## [Dataset]
• • • •

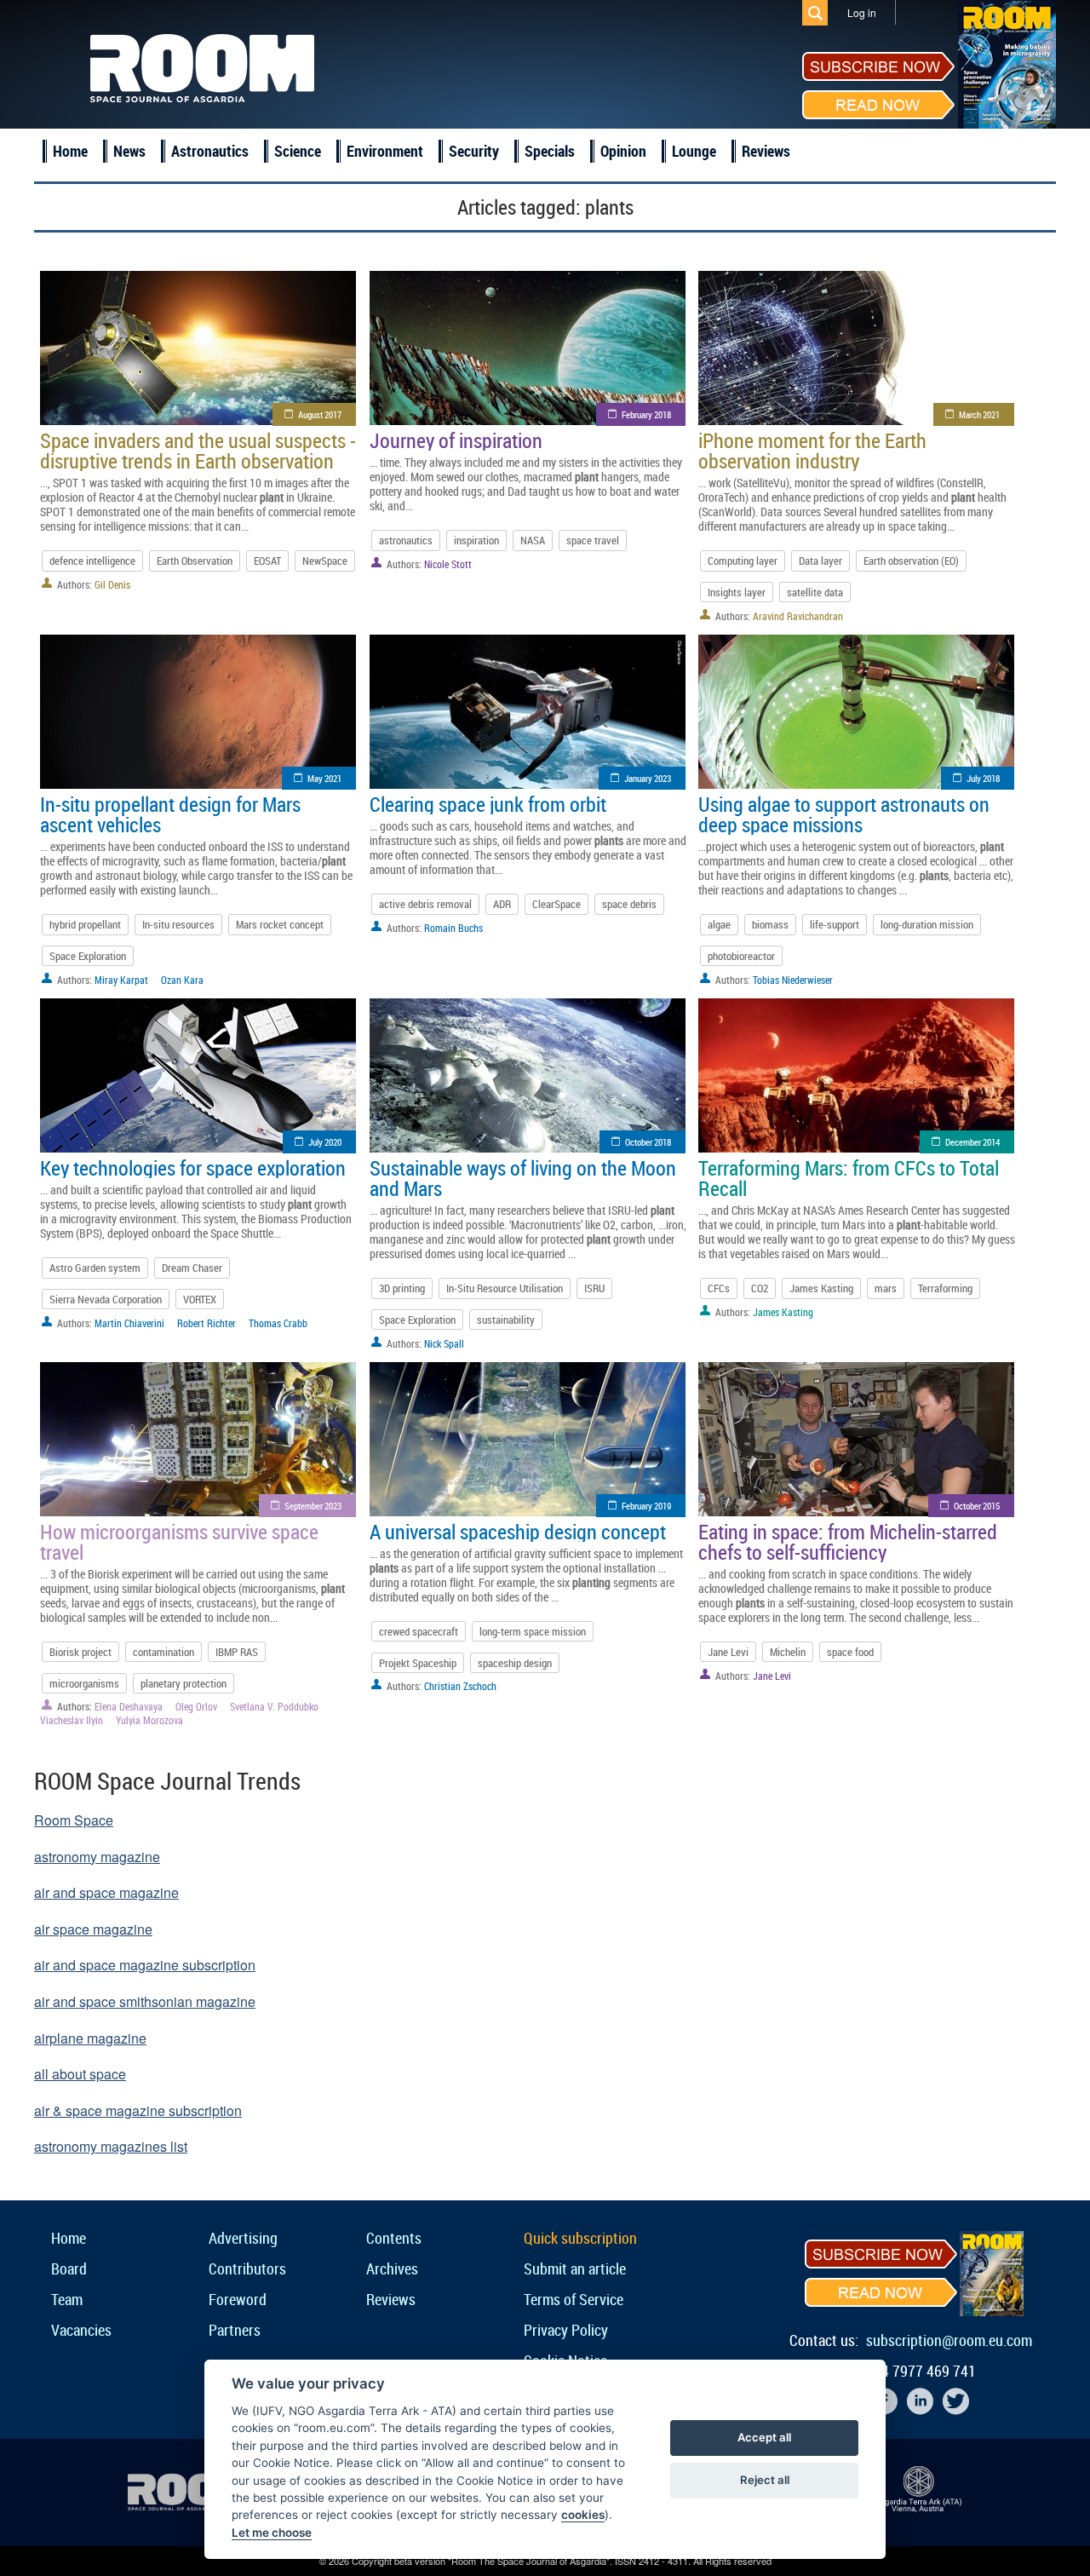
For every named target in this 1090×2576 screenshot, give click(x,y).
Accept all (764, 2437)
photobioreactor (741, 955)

• • • •

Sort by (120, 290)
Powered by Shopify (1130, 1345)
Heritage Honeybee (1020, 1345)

• • • •

## [Work item]
Scan the records above for the lines holding "For every named" and "photobioreactor (741, 955)". Transcribe those two and every line between them word for word, and no others.

## [Response]
For every named target in this 1090×2576 screenshot, give click(x,y).
Accept all (764, 2437)
photobioreactor (741, 955)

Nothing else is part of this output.